Therapeutics Data Commons が役立つと思われる場合は、NeurIPS'24 AIDrugX 論文、NeurIPS 論文、および Nature Chemical Biology 論文を引用してください。
@inproceedings{
velez-arce2024signals,
title={Signals in the Cells: Multimodal and Contextualized Machine Learning Foundations for Therapeutics},
author={Alejandro Velez-Arce and Kexin Huang and Michelle M Li and Xiang Lin and Wenhao Gao and Bradley Pentelute and Tianfan Fu and Manolis Kellis and Marinka Zitnik},
booktitle={NeurIPS 2024 Workshop on AI for New Drug Modalities},
year={2024},
url={https://openreview.net/forum?id=kL8dlYp6IM}
}
@article{Huang2021tdc,
title={Therapeutics Data Commons: Machine Learning Datasets and Tasks for Drug Discovery and Development},
author={Huang, Kexin and Fu, Tianfan and Gao, Wenhao and Zhao, Yue and Roohani, Yusuf and Leskovec, Jure and Coley,
Connor W and Xiao, Cao and Sun, Jimeng and Zitnik, Marinka},
journal={Proceedings of Neural Information Processing Systems, NeurIPS Datasets and Benchmarks},
year={2021}
}
@article{Huang2022artificial,
title={Artificial intelligence foundation for therapeutic science},
author={Huang, Kexin and Fu, Tianfan and Gao, Wenhao and Zhao, Yue and Roohani, Yusuf and Leskovec, Jure and Coley,
Connor W and Xiao, Cao and Sun, Jimeng and Zitnik, Marinka},
journal={Nature Chemical Biology},
year={2022}
}
TDC は、他のオープンソース プロジェクトの上に構築されています。さらに、研究でこれらのデータセット/関数を使用した場合は、元の著作物を引用してください。関数/データセットの元の論文は Web サイトで見つけることができます。

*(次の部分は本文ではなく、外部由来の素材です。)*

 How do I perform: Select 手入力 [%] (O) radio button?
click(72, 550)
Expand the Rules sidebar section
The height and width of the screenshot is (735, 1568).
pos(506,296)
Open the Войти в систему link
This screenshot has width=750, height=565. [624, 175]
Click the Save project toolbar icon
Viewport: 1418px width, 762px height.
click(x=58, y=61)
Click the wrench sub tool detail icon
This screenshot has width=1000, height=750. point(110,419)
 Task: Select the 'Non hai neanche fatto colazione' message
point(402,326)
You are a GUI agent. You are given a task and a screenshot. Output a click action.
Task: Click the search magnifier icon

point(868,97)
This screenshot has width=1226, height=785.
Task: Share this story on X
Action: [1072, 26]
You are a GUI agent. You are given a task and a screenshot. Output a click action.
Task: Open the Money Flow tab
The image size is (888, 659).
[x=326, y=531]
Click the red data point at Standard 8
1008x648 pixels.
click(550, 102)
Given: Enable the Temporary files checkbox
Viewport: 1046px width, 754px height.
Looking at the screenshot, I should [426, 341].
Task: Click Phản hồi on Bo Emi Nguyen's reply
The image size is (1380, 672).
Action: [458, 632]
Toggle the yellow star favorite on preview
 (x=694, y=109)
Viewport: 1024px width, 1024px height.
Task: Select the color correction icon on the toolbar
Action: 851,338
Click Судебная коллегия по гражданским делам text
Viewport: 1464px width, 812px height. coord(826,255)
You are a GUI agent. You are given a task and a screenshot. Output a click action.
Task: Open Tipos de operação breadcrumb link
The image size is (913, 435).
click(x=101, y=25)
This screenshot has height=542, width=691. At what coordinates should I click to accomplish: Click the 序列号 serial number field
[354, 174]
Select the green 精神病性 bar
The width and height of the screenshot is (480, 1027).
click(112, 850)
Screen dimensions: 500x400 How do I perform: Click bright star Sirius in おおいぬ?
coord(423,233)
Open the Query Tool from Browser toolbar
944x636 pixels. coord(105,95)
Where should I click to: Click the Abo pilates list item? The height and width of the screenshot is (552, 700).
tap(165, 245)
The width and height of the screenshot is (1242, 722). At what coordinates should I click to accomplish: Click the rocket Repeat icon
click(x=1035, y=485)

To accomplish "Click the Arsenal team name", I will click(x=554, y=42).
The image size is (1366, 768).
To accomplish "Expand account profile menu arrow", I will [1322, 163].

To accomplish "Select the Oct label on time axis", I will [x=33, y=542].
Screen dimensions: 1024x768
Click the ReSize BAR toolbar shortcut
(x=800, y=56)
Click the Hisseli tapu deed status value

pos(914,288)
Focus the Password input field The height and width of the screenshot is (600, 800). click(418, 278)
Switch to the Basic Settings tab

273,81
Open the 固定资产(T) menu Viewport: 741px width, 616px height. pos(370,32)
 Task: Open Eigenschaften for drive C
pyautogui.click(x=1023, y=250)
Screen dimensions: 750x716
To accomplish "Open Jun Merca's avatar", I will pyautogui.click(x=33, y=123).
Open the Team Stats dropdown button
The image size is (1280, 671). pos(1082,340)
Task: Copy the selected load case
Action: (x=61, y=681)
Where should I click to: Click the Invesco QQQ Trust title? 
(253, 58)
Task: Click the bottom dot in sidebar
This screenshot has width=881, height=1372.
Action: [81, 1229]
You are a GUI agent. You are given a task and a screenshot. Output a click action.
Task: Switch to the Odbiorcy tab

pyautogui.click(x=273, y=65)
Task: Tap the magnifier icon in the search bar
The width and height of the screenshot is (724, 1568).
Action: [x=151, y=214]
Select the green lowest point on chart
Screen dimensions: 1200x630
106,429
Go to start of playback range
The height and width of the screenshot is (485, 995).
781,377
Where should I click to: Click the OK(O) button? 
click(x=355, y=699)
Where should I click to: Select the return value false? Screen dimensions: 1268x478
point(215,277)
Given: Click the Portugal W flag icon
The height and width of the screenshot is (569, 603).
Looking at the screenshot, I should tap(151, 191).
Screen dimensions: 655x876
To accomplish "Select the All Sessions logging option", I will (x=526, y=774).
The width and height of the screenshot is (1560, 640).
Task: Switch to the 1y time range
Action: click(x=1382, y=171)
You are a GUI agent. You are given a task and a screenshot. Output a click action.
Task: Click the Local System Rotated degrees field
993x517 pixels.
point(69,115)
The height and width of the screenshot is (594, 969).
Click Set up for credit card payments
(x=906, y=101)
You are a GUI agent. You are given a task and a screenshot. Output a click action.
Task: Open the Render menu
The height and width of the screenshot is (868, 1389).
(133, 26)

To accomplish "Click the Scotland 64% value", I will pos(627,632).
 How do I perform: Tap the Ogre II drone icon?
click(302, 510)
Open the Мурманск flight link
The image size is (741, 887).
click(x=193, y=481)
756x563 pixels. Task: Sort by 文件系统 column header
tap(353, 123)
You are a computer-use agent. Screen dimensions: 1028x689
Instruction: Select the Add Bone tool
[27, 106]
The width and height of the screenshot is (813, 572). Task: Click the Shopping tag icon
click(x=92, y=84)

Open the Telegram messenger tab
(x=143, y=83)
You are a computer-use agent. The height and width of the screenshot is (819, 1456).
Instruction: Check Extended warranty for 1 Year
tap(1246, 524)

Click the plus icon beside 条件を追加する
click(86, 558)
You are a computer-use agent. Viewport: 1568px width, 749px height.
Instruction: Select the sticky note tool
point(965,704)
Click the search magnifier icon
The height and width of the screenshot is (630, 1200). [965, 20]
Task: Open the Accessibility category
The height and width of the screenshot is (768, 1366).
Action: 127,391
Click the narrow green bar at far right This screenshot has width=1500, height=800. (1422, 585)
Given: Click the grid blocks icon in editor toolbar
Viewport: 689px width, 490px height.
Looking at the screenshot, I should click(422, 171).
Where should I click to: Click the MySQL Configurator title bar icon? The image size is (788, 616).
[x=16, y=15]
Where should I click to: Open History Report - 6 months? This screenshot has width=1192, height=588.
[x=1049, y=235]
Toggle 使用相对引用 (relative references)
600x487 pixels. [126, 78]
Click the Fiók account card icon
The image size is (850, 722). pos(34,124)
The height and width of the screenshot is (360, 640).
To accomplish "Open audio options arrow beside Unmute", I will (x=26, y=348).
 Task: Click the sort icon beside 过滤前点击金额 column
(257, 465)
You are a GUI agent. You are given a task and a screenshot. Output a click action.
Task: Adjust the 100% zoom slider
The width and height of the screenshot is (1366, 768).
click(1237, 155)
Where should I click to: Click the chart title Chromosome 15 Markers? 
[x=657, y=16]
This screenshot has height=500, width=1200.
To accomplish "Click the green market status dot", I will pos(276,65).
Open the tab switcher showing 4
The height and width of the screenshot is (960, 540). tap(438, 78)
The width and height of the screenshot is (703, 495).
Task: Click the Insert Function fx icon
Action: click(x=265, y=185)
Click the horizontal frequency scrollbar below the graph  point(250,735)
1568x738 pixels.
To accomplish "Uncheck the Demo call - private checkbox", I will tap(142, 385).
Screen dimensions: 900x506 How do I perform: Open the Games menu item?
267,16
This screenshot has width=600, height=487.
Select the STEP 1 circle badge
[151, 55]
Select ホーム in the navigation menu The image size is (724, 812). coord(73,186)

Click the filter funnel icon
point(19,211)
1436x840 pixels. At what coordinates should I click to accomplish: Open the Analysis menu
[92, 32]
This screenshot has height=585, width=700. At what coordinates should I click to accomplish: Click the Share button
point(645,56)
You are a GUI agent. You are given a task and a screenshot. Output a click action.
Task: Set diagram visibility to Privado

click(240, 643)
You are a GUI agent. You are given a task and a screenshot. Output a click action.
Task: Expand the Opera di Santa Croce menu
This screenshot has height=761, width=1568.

TDC はコミュニティ主導のオープンサイエンス イニシアチブです。参加するには、Slack ワークスペースに参加し、投稿ガイドをチェックしてください。
[email protected] までご連絡いただくか、GitHub の問題を開いてください。
多くの TDC データセットは、次の永続識別子 https://doi.org/10.7910/DVN/21LKWG を使用して Harvard Dataverse でホストされています。 Dataverse がメンテナンス中の場合、TDC データセットを取得できません。そんなことはめったに起こりません。 Dataverse の Web サイトでステータスを確認してください。
TDC コードベースは、MIT ライセンスに基づいてライセンスされています。個々のデータセットの使用については、Web サイト上のデータセット ライセンスを参照してください。